The two most likely scenarios are that France will keep their blue jersey and wear white shorts and socks, or that they will wear an all-white outfit which was to be sent from Paris this morning (NZ time).

It could lead to the farcical sight of neither team wearing their first-choice strip - with a New Zealand team dressed in grey playing a French side in all white.

All Blacks coach Graham Henry again side-stepped the issue today, saying it was irrelevant to him and the players.

"As far as we know, we're going to be wearing silver," he said.

"It's got the same technology as the other (jersey), we've got no concern about that.

"It'll be a contrast of colours, and that's the main thing isn't it?"

A coin toss on Tuesday was the start of what has turned into a messy and unwanted issue for the IRB.

All Blacks manager Darren Shand lost the toss, meaning his side had to forfeit their traditional All Black outfit for the grey uniform they wore against Scotland in Edinburgh two weeks ago.

That game was spoiled visually as the alternate strip closely resembled Scotland's.

Concerned about a repeat this weekend, host broadcasters ITV have spent three days running television screen comparisons on both All Blacks' strips against the French outfit, which is considerably darker for this tournament than their traditional blue.

Neither combination suited ITV and the IRB today asked France if they would change.

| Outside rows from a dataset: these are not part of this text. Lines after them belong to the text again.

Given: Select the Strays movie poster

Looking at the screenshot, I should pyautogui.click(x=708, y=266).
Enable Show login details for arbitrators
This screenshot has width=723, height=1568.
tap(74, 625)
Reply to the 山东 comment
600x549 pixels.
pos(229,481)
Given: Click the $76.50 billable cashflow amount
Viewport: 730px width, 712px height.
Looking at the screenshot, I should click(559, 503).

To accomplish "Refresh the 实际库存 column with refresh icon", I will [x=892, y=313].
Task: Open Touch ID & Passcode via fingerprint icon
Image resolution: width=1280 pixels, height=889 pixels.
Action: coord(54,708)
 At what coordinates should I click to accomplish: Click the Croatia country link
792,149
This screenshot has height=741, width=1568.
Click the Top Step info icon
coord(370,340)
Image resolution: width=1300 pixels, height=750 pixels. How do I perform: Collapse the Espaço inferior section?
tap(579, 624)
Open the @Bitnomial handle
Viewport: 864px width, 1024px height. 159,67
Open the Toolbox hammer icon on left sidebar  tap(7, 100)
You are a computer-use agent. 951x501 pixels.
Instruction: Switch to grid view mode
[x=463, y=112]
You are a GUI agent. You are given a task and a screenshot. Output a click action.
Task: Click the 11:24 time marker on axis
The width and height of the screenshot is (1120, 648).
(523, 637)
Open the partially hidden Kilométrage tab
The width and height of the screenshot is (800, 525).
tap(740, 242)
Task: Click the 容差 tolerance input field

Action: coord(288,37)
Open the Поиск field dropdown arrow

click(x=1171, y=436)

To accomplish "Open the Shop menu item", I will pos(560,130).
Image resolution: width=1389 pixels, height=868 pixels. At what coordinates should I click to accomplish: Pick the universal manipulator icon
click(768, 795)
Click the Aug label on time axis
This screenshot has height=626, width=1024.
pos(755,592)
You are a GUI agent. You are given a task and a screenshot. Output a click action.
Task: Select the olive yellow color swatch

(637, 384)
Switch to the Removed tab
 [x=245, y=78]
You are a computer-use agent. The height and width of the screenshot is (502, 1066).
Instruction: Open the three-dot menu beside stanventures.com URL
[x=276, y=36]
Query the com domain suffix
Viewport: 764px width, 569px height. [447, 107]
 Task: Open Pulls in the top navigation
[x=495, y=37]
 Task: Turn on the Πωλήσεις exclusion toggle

French manager Jo Maso said his team had agreed to compromise mainly because the sellout crowd of nearly 80,000 spectators and millions of television viewers deserved to watch a quality spectacle.

The issue was expected to be concluded later today (NZ time) but don't expect All Blacks captain Richie McCaw to lose sleep over the outcome.

"It doesn't change a whole lot at all," he said.

"Whether we're wearing black or have to change, the boys haven't really thought about it this week.

"The jersey doesn't decide whether you play well or not, it's the guys that put the jersey on."